Stated problem a:
Return the lines of the records exactly as they stand, starting at the line that contains "combine [797, 1207]" and ending at the line that contains "prickly [1063, 116]", with both of those lines included.

Supreme Court strikes down Roe v. Wade
The Supreme Court on Friday struck down Roe v. Wade, eliminating the nearly 50-year-old constitutional right to abortion and handing states authority to drastically limit or ban the procedure.
The 6-3 decision by a majority of conservative justices to fundamentally reshape American society by overturning the landmark 1973 precedent is certain to ignite a political firestorm and yield a complex patchwork of state laws that will effectively block large swathes of the population from terminating unwanted pregnancies.
The ruling upholds Mississippi’s 15-week abortion ban, which directly clashed with Roe’s requirement that states permit abortion up to the point of fetal viability, around 24 weeks, as well as Planned Parenthood v. Casey, a 1992 decision that reaffirmed Roe’s core holding.
“Roe was egregiously wrong from the start,” Justice Samuel Alito wrote for the majority. “Its reasoning was exceptionally weak, and the decision has had damaging consequences. And far from bringing about a national settlement of the abortion issue, Roe and Casey have enflamed debate and deepened division.”
“It is time to heed the Constitution and return the issue of abortion to the people’s elected representatives,” he continued.
More than two dozen states, primarily in the South and Midwest, are expected to tighten abortion access as a result of Roe falling, including 13 states with “trigger bans” set to take effect automatically or through minimal effort by state officials.
For conservatives, the toppling of Roe marks the crowning achievement of a carefully orchestrated and well-funded movement that for decades has sought to elevate reliable allies to the Supreme Court and erase federal protections under Roe that conservatives have long considered an infringement of states’ rights.
Chief Justice John Roberts joined in the majority’s judgment but said he would have preferred a more incremental approach that would not have required overturning Roe and Casey outright.
“If it is not necessary to decide more to dispose of a case, then it is necessary not to decide more,” Roberts wrote in a concurring opinion. “Perhaps we are not always perfect in following that command, and certainly there are cases that warrant an exception. But this is not one of them.”
The blockbuster decision comes after a stunning breach of Supreme Court secrecy last month led to the public release of a draft version of the opinion, offering a glimpse at the coming dismantlement of abortion rights as well as the likely upheaval over a ruling that most Americans said they would oppose.

Entries provided:
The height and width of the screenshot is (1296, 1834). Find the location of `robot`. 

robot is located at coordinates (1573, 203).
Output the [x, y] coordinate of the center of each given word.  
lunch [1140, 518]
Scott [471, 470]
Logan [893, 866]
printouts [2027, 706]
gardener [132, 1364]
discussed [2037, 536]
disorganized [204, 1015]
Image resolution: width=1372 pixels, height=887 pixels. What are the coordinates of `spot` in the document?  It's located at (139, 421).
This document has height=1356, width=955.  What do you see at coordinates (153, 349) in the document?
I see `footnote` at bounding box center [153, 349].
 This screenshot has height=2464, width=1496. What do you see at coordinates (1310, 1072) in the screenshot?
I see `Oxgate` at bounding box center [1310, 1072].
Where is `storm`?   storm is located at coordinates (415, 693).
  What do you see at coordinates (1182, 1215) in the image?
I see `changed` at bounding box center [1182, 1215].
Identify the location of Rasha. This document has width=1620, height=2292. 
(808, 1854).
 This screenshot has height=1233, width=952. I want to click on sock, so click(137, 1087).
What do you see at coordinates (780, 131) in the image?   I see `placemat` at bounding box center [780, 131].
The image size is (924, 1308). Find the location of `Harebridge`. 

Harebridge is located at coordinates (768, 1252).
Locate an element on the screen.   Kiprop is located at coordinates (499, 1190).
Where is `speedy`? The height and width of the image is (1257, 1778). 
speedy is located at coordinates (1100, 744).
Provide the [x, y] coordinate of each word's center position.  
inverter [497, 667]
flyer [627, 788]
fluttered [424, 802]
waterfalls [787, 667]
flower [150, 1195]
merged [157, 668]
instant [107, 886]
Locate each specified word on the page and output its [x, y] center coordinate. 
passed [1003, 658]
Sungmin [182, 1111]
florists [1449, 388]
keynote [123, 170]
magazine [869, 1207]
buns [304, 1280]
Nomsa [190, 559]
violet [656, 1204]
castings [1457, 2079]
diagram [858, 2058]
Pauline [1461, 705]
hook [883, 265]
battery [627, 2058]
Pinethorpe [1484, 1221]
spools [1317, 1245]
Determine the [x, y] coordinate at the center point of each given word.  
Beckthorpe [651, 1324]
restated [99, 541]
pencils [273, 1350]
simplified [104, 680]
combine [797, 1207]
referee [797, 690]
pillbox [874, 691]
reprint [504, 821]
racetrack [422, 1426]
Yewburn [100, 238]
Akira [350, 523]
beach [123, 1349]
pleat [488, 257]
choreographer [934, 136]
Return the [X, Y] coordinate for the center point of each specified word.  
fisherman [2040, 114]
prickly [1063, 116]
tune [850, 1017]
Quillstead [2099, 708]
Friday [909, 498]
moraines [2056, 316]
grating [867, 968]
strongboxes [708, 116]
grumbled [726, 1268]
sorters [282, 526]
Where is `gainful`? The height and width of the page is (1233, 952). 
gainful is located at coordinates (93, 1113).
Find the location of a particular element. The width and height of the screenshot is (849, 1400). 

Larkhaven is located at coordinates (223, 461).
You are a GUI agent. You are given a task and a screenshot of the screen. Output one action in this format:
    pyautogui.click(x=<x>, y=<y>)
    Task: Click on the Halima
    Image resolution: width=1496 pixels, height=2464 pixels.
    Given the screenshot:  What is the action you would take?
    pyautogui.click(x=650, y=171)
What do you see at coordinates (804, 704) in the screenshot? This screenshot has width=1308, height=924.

Stated problem b:
List every number that the article on the overturning of Roe v. Wade writes in digits, in order of appearance.

Expected output a:
combine [797, 1207]
referee [797, 690]
pillbox [874, 691]
reprint [504, 821]
racetrack [422, 1426]
Yewburn [100, 238]
Akira [350, 523]
beach [123, 1349]
pleat [488, 257]
choreographer [934, 136]
Return the [X, Y] coordinate for the center point of each specified word.  
fisherman [2040, 114]
prickly [1063, 116]

Expected output b:
50, 6, 3, 1973, 15, 24, 1992, 13